The question of when a bonsai should be repotted can also be understood as a question of the right season.
When is the best season ?
For almost all bonsai, early spring is the best time to repot. In Germany we understand early spring to be around the end of February-beginning of March. In southern european countries the best time can be the end of January, in northern european countries it may not be until April. The decisive factor is: The winter with permanent frosts should be over, the tree should be about to sprout and it should not be too warm yet.
In individual cases it can also be repotted at the end of summer. Some evergreen tree species such as pines then form new roots. The important thing here is: the heat of midsummer should be over.
Some tree species such as azalea bonsai are often repotted in Asia after flowering (i.e. around May-June). The humidity there is very high and the plants grow well even during this time. In Europe, however, you should only repot in summer if the bonsai can be put in a greenhouse for a few weeks to grow after potting.
Why is early spring the best time to repot ?
The plants are then still in hibernation and hardly evaporate any water without leaves. As a result, they survive the repotting phase with a partial loss of their roots better. The wounds on the roots that occur when repotting can heal better. And above all - new root hairs can form until the leaves have sprouted out, which ensure the supply of the tree in summer. If you repot too early, the healing of the cutting interfaces slows down. If you repot too late, the water and nutrient supply of the tree can suffer.

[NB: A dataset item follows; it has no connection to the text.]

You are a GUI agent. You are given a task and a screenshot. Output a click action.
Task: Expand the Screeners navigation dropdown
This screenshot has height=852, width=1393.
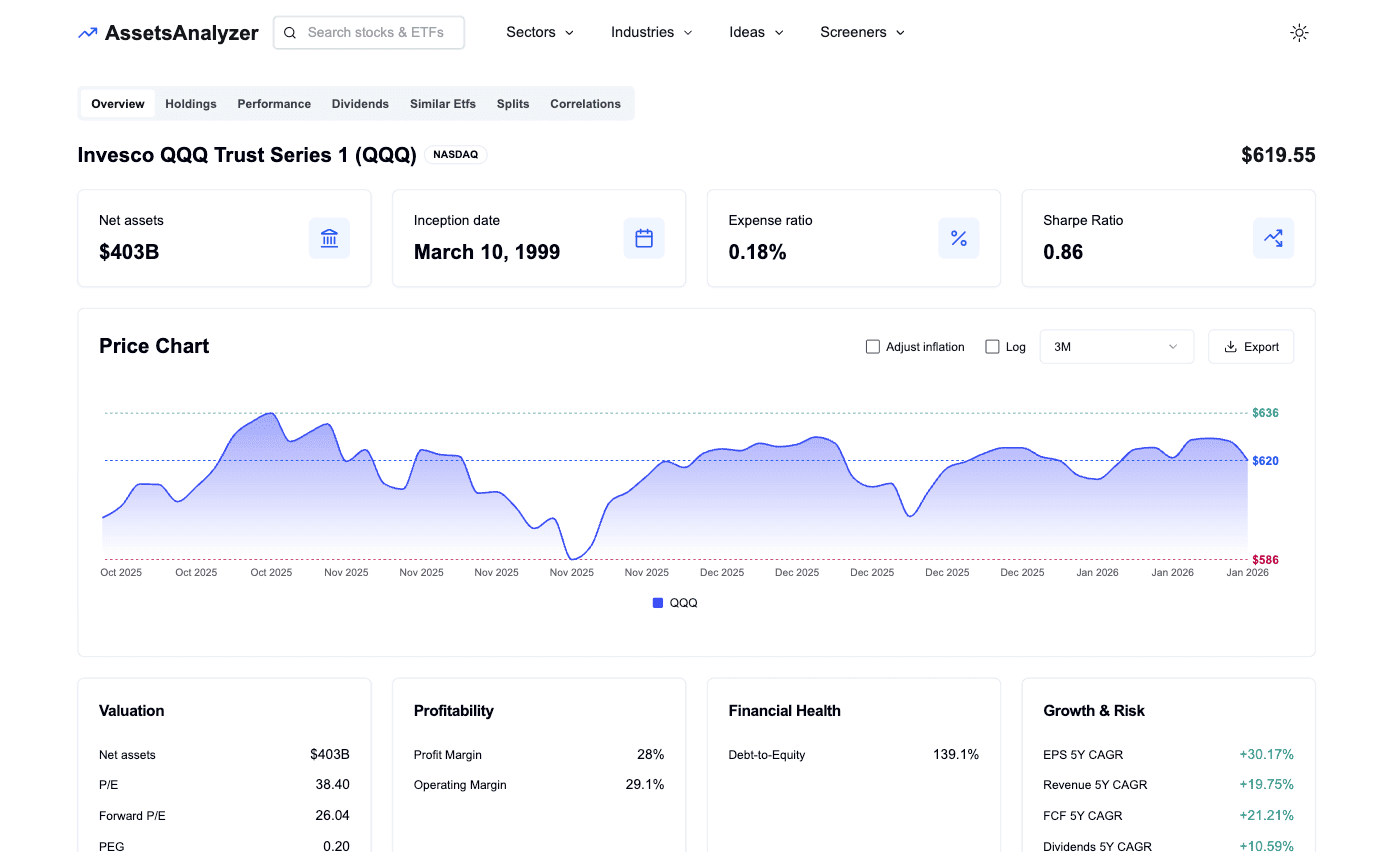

When should bonsai not be repotted ?
The most important note of all is: Do not repot a bonsai until you have informed yourself and weighed all the arguments for and against. There is always 1 week to read, to inquire at a bonsai dealer or to take the tree to a meeting of a bonsai working group to analyze it together. A bonsai tree will stand in a bonsai pot for many years. Except in the case of massive over-fertilization with nutrient salts, we do not know any arguments why a bonsai has to be repotted immediately. There is always time for 1-2 weeks to clarify everything.
Bonsai should not be repotted under the following circumstances:
- Don't repot at the wrong time of year. Midsummer is usually not a good time to repot, as is winter.
- Bonsai taken from nature (Yamadori) should only be repotted when they have shown significant growth in the previous year.
- Do not repot several times a year. Even with very fast-growing tree species, this is by no means necessary.
- Don't repot just because 3 years have passed. If the bonsai soil is not well-rooted, but otherwise still ok, you can do without repotting.
- A newly acquired bonsai does not necessarily have to be repotted immediately. It is better to first observe the tree for a period of growth and then make a decision.
Step by step
1. Selection of the bonsai pot
When we have decided that a bonsai tree should be repotted, the selection of the right bonsai pot is on the plan. In many cases you take the same pot again because you have been selected it to match the tree the last time you repotted. That means repotting a bonsai does not necessarily mean taking a new bonsai pot for the tree. If the bonsai pot looks good with the bonsai, it is cleaned and reused.
We are often asked how much a new bonsai pot should be larger than the old one. Our answer is mostly astonishing: in most cases it does not need to be larger. A larger bonsai pot only needs to be chosen if your tree has become significantly larger and is supposed to stay that way. Otherwise a pot of the same size is selected.
Why ? Bonsai pots are selected according to aesthetic principles. If you choose a larger bonsai pot for each potting without changing the size of the bonsai, it would look strange at some point. A simple basic rule for pot size is: The length of the bonsai pot should be about 2/3 the height of the tree.
If the root ball is too big for an otherwise suitable pot, it will be reduced. This means that the root ball of the bonsai is reduced to match the pot and not the bonsai pot is selected for the root ball. If the root ball cannot be reduced in size all at once as required, then the bonsai does not actually belong in the final bonsai pot.
2. Selection of bonsai soil
When you hear the term soil you often think of what you find in the garden: very fine, humus-containing, often loamy, with rotting components. This soil is unsuitable for bonsai. That is why experienced bonsai friends often do not use the term bonsai soil, but mostly speak of bonsai substrates. These are usually not fine and contain hardly any humus and only few rotting components.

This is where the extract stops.